Ultimamente ci stanno tartassando con la pubblicità di Chanel dove Brad Pitt si mostra in tutta la sua manza vecchiaia [VIDEO]; ebbene anche lui sembra più giovane di Daniel Craig e invece il mese prossimo spegnerà 49 candeline. Quindi le cose sono due: o Daniel si abbassa l'età come una finocchia su Grindr, oppure i quarantaquattro se li porta veramente di merda e se continua così, il prossimo film si intitolerà una cosa tipo: 007 - Dalla Russia col Deambulatore.
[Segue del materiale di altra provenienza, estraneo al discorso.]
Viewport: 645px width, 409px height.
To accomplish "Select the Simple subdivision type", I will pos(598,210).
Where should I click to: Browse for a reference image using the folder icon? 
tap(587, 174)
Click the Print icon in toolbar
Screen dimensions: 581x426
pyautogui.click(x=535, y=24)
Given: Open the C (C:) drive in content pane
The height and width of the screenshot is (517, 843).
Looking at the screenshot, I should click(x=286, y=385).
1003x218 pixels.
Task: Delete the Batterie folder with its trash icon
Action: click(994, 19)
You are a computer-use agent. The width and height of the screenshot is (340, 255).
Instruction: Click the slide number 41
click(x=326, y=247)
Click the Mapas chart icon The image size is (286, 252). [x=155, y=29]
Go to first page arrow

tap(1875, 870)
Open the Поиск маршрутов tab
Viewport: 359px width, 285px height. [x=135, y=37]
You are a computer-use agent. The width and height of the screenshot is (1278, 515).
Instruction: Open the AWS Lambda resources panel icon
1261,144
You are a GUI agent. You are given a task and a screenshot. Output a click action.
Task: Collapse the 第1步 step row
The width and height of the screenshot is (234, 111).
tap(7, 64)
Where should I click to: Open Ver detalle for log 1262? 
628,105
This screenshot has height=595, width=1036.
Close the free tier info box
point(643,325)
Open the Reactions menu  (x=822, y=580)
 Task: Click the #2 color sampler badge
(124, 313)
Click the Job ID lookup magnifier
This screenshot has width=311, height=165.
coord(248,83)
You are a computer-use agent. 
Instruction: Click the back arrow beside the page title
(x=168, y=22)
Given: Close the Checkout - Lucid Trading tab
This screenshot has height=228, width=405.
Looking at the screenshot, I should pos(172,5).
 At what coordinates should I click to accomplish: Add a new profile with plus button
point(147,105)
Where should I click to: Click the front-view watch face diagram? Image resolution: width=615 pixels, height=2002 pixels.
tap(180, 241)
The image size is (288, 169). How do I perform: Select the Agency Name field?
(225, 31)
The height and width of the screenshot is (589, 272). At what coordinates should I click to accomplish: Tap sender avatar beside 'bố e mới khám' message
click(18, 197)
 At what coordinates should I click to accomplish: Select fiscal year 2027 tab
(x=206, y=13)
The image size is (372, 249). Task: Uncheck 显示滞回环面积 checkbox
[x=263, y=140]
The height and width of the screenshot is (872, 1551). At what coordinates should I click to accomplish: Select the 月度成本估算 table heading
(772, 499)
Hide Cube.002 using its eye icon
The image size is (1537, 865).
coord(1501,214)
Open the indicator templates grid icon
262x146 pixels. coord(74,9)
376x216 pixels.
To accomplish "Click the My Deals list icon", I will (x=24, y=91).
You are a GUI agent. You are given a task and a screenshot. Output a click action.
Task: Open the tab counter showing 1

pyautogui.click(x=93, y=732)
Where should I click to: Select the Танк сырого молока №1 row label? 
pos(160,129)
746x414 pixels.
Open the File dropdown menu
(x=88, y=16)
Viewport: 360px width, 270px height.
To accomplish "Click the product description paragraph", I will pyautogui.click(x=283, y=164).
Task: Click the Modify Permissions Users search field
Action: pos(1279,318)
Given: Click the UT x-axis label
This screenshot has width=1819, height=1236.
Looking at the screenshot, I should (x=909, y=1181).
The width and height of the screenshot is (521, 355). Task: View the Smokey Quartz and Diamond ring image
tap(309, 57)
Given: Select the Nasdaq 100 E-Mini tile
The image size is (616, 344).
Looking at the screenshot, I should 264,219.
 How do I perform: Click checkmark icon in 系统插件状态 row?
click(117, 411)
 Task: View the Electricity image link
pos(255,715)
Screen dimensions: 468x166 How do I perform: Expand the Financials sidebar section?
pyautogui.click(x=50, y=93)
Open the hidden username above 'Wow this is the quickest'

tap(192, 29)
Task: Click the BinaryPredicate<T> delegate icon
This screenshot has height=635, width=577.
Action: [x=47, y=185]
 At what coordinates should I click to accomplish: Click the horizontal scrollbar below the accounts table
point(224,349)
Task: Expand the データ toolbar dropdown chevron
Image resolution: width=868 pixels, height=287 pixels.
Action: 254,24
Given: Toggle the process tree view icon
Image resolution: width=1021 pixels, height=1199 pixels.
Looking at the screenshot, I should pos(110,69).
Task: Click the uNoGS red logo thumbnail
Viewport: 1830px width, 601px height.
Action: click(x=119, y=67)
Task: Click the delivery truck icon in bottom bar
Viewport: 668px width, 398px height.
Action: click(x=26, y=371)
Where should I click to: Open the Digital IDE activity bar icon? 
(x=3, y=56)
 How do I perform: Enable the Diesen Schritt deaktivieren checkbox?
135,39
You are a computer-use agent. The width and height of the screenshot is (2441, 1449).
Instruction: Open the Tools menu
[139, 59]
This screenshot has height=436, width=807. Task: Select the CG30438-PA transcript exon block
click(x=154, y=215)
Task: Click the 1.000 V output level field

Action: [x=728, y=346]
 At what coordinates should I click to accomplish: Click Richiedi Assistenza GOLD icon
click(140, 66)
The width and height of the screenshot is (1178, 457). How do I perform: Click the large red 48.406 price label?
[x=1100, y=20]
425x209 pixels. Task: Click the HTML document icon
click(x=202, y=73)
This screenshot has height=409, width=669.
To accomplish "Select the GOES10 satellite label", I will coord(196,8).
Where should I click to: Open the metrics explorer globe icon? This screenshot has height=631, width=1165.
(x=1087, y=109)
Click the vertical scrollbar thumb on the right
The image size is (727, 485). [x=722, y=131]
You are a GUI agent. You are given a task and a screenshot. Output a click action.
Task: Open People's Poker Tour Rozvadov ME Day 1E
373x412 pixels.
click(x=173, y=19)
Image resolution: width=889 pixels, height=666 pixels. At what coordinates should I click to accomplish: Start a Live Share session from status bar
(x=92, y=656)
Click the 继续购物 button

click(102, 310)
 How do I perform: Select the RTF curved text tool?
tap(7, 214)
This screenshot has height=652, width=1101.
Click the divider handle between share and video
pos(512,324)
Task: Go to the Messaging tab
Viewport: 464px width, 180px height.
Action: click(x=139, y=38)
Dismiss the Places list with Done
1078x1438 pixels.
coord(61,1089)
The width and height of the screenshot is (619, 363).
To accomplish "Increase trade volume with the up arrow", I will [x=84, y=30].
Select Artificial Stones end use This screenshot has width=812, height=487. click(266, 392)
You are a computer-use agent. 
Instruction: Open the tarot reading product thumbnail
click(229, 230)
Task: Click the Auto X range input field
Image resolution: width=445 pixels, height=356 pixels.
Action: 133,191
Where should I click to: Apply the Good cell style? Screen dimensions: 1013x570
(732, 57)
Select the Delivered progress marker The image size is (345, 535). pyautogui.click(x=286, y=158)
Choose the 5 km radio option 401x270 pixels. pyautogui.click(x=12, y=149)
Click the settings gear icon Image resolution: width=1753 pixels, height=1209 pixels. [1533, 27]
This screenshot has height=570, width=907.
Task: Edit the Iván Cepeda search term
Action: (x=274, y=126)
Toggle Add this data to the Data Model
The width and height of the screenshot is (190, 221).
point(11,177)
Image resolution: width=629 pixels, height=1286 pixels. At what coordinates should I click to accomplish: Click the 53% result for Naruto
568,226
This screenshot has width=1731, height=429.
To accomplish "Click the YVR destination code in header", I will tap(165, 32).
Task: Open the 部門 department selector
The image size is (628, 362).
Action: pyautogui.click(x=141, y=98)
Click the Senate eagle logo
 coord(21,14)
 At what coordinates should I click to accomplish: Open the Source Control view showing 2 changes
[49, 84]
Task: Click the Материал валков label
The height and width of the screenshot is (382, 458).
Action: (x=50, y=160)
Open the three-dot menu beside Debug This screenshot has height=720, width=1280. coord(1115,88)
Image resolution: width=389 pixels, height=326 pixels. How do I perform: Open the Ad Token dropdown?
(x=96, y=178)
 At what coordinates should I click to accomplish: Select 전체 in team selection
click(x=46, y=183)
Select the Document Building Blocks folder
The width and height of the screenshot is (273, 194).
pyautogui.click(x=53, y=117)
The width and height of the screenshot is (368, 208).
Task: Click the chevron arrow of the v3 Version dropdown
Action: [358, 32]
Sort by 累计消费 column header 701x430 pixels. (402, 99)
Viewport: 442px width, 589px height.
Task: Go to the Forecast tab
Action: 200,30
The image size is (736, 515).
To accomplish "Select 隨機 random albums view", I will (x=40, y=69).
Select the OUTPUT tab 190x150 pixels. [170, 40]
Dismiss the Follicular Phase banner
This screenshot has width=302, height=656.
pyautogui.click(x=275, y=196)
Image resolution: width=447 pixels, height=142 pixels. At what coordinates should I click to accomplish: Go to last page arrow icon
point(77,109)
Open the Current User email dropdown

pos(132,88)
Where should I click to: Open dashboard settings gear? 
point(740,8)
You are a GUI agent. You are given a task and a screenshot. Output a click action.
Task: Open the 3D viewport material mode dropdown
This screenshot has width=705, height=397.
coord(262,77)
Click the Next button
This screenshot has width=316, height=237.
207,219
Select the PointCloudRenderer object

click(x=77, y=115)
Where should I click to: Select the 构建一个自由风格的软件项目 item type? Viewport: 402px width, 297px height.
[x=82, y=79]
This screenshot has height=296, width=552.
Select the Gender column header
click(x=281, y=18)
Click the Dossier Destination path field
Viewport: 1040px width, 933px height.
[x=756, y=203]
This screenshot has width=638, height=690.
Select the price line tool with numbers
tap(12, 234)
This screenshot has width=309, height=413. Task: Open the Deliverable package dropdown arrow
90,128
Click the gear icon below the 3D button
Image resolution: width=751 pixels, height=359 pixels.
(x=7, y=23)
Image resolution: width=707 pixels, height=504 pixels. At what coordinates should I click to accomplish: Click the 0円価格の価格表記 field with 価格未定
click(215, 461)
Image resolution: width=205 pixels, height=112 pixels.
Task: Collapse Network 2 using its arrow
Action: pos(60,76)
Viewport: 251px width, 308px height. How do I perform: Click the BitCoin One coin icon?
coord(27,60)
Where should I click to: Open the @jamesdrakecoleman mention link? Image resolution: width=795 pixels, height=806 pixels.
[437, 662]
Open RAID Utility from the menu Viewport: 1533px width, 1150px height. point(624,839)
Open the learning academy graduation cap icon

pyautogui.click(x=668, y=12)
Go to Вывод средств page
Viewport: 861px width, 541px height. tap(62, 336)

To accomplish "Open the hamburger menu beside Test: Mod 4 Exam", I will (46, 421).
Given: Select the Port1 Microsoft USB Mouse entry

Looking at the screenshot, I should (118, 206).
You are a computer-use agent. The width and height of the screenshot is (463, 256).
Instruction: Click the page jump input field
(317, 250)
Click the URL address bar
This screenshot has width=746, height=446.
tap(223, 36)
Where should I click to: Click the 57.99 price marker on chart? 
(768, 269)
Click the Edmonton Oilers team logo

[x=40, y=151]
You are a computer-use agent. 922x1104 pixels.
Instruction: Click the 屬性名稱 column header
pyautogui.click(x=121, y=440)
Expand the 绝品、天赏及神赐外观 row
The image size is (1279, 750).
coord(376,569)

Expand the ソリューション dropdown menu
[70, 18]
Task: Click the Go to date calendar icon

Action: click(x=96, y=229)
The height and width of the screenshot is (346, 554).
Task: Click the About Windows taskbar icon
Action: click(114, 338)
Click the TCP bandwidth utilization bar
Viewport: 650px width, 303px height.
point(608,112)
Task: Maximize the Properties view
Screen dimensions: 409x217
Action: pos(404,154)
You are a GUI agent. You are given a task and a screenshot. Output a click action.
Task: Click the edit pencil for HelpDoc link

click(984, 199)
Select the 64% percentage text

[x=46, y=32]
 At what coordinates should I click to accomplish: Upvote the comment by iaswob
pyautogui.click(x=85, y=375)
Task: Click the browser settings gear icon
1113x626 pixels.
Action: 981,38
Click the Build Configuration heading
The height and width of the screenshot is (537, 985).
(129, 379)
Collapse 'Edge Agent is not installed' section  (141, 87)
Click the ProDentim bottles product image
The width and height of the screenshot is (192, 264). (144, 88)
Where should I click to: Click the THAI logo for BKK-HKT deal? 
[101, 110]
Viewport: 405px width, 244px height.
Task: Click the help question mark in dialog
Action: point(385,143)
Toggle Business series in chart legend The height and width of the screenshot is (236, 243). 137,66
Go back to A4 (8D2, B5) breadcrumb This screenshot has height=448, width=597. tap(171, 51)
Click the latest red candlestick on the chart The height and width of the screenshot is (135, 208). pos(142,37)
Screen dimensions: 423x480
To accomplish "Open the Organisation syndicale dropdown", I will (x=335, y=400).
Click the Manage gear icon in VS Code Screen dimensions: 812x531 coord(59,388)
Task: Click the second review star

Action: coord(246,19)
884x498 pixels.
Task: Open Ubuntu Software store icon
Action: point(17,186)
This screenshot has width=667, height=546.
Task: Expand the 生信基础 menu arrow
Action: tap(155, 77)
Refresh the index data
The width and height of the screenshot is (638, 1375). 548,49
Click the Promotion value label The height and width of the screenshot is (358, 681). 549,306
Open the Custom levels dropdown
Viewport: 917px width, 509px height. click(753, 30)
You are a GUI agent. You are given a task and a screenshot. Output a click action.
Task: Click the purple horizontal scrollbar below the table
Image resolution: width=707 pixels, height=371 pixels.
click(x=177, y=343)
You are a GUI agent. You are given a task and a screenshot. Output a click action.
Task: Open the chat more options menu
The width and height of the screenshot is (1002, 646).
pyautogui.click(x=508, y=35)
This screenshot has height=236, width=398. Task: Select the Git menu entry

Ormai son passati cinquant'anni del primo film con Sean Connery e la saga inizia a scricchiolare. Al cinema sono arrivati i vari Mission Impossible e l'Agente Bourne e il personaggio di Bond non sembra più così interessante e originale e le sue sigarette che sparano gas e la penna esplosiva, non sono che gadget ridicoli rispetto agli accessori high-tech e super-tecnologici dei suoi rivali. Serve ridare nuova linfa alla saga e fortunatamente Christopher Nolan con il suo The Dark Knight Rise ha spianato la strada a tutti, insegnando che per risorgere in modo ancora più leggendario, bisogna prima morire.
E ovviamente il messaggio è soprattutto simbolico e la morte di Bond rappresenta chiaramente la caduta di stile degli ultimi film, troppo fracassoni e baracconi e ormai poco attinenti al personaggio originale di Ian Fleming. L'unico modo per rinascere è quello di tornare alle origini e, tra un mare di citazioni dal chiaro umorismo inglese, il nuovo Bond avrà in dotazione solo una pistola e un congegno radio, proprio come nel primissimo Licenza di Uccidere degli anni '60 e poi ovviamente non poteva mancare la leggendaria Aston Martin grigia, con i mitragliatori che fuoriescono dai fanali.
Persino il cattivo di Skyfall ricorda vagamente il perfido Bane di Batman e più che un criminale è una specie di alter-ego di James Bond.  Javer Bardem è perfetto nel personaggio folle di Raoul Silva e probabilmente il suo incontro con 007 è uno dei momenti migliori di tutto il film.
Tra parentesi, uno degli scagnozzi di Raul è un tipo siciliano che ho conosciuto due anni fa a Miami e all'epoca lui voleva diventare cantante e invece poi vai a capire come, ma è finito in questo film. Che poi vabbè, ha un ruolo veramente piccolo e lo uccidono dopo soli dieci minuti, ma comunque dura molto di più di quanto non fece Maria Grazia Cucinotta.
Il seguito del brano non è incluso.